Exercise aim
From the line with "Where should I" down to the final line of the material, please transcribe everything exactly, but leave the pictures out.

--- START ---

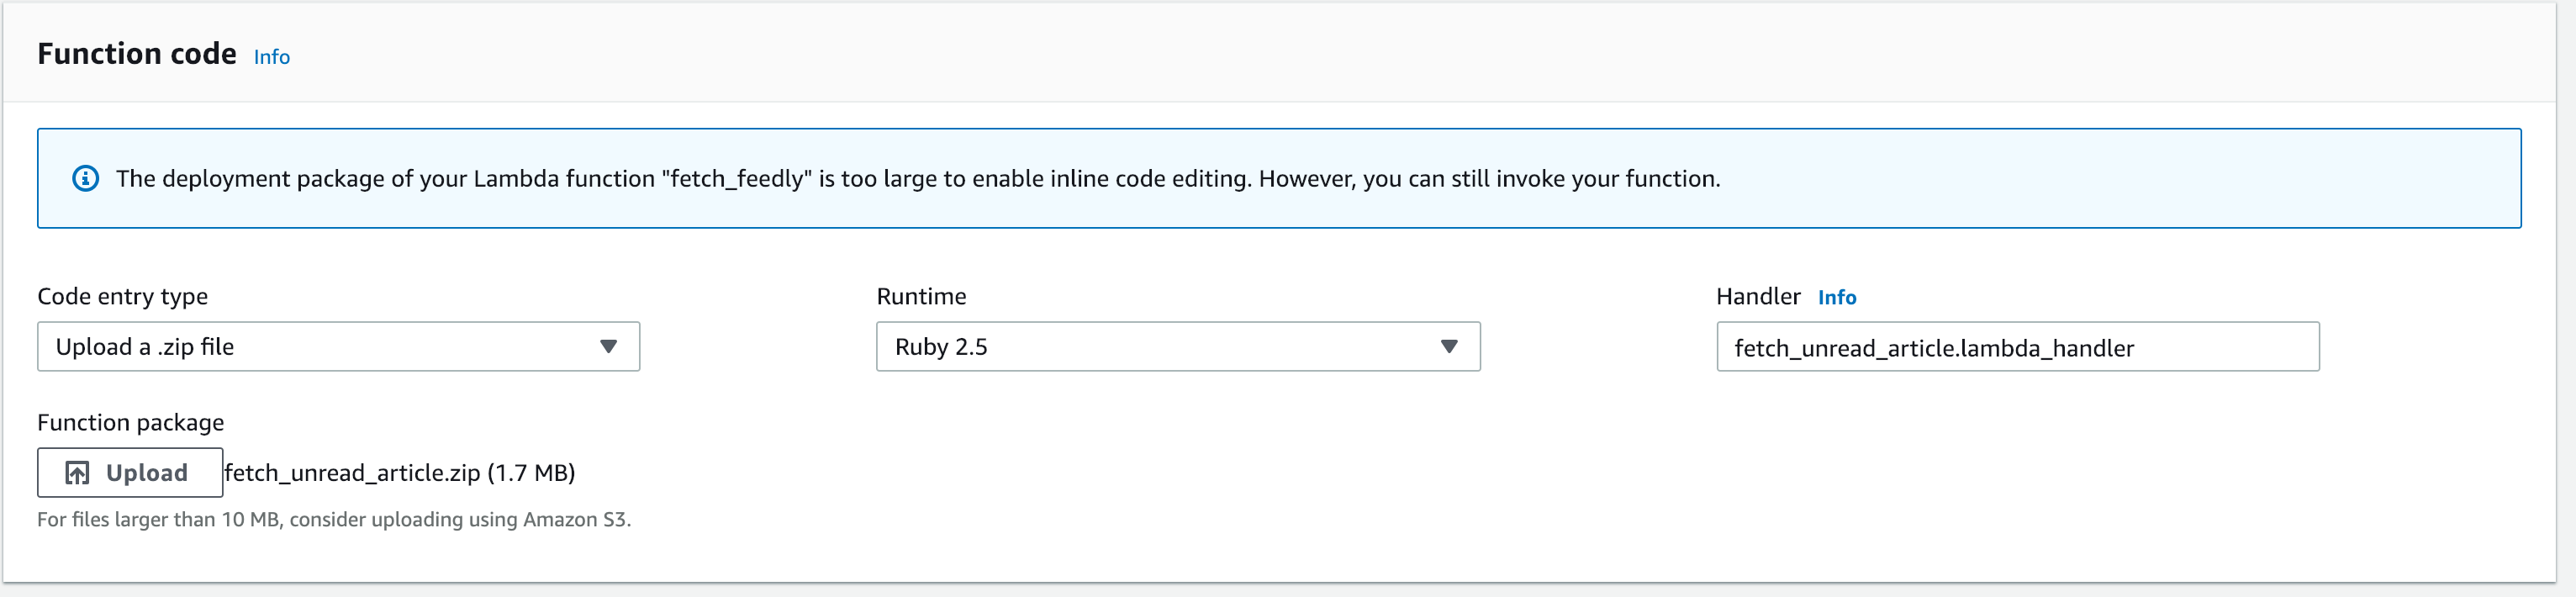Open Info link beside Function code
2576x597 pixels.
[271, 57]
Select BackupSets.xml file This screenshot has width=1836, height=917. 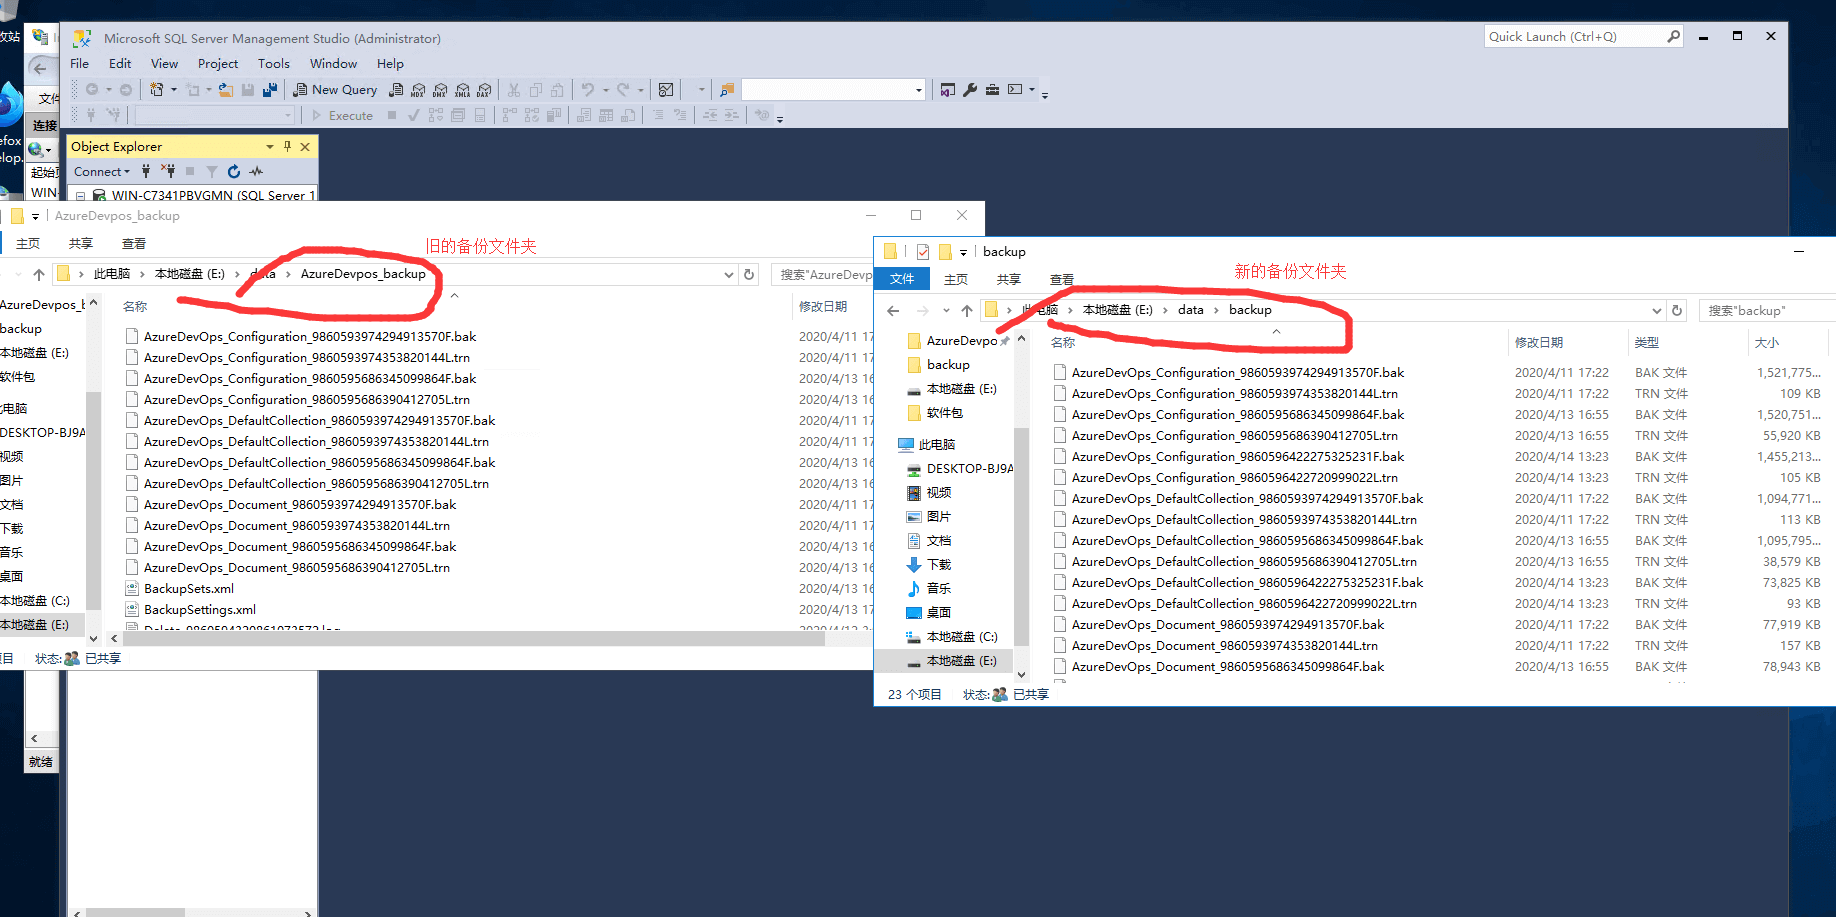189,589

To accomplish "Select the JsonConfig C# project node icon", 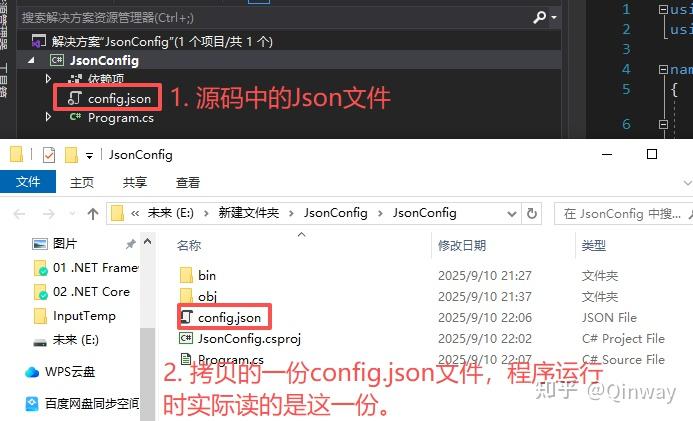I will 57,60.
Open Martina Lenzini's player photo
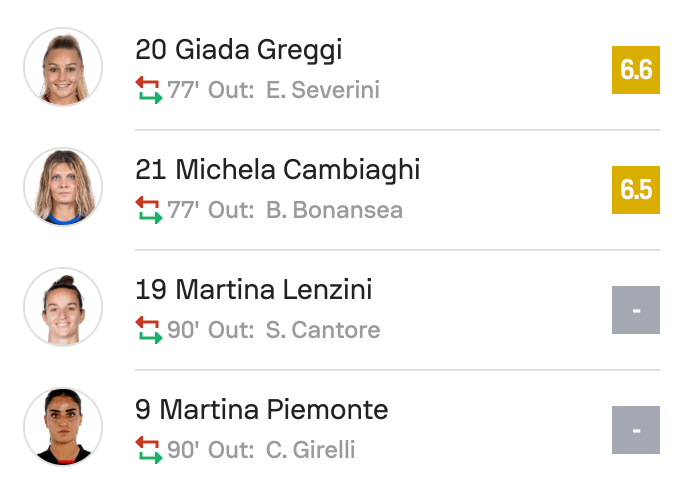 tap(63, 307)
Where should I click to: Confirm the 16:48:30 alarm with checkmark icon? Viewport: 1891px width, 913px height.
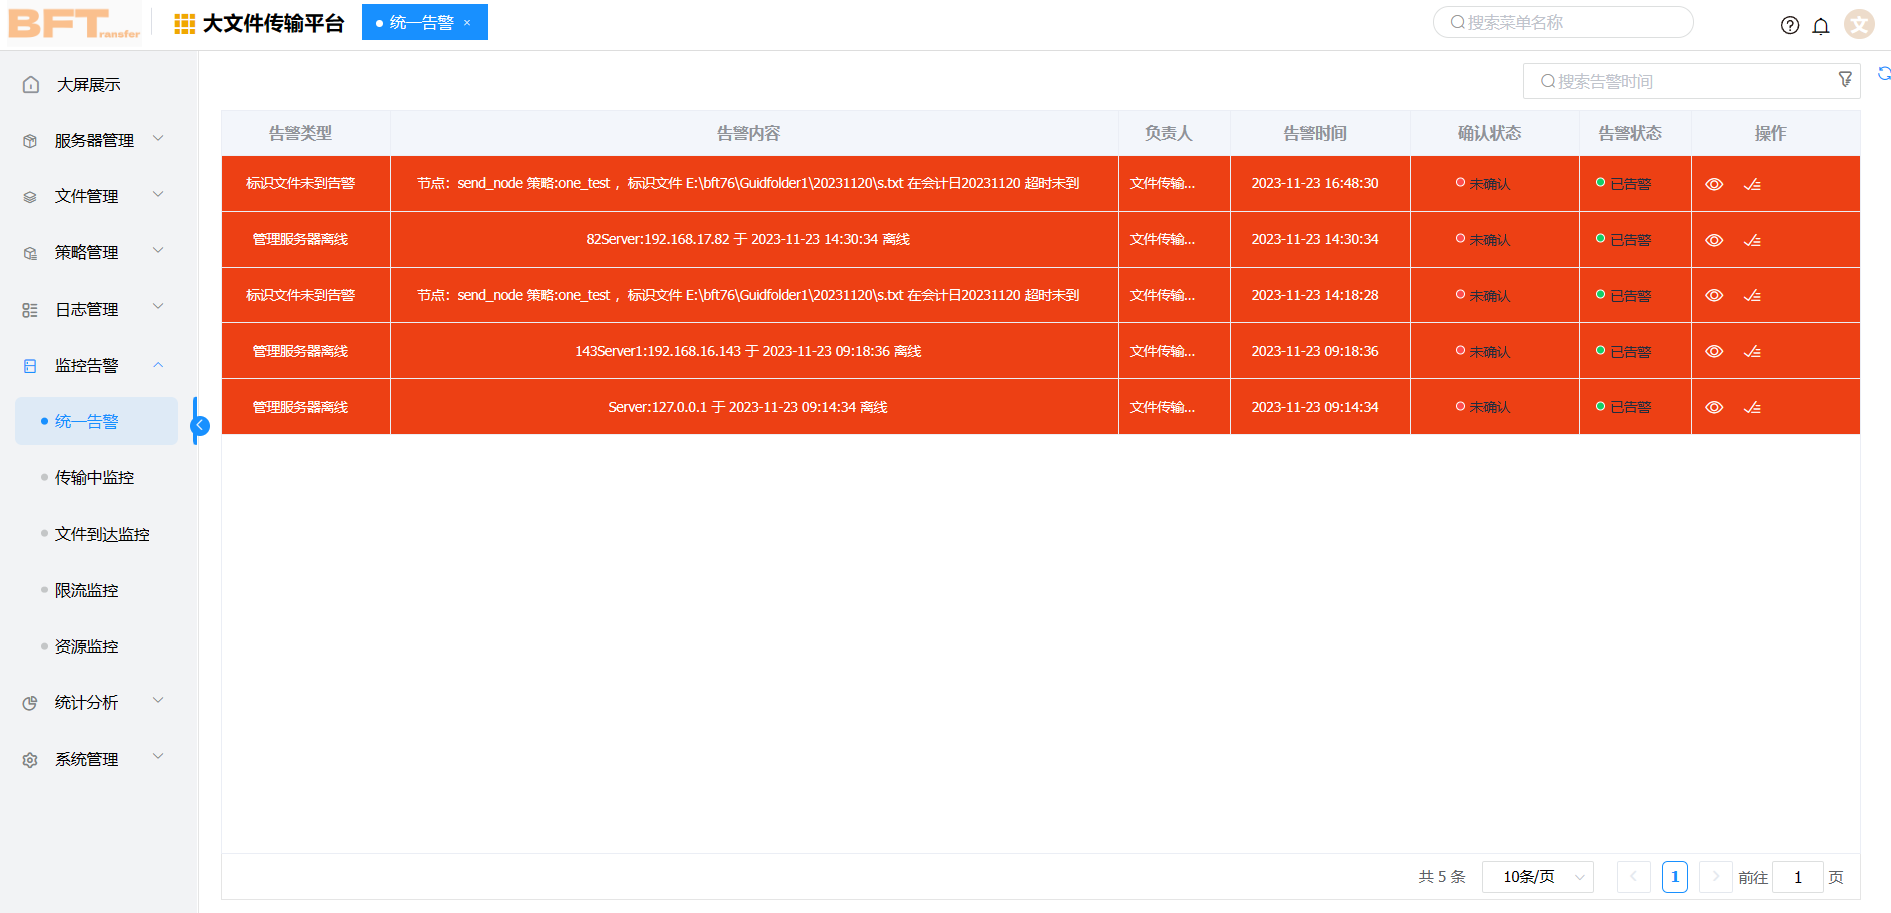(1752, 184)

--- END ---

Reply to the task
Where should I click to: Confirm the 16:48:30 alarm with checkmark icon? Viewport: 1891px width, 913px height.
(1752, 184)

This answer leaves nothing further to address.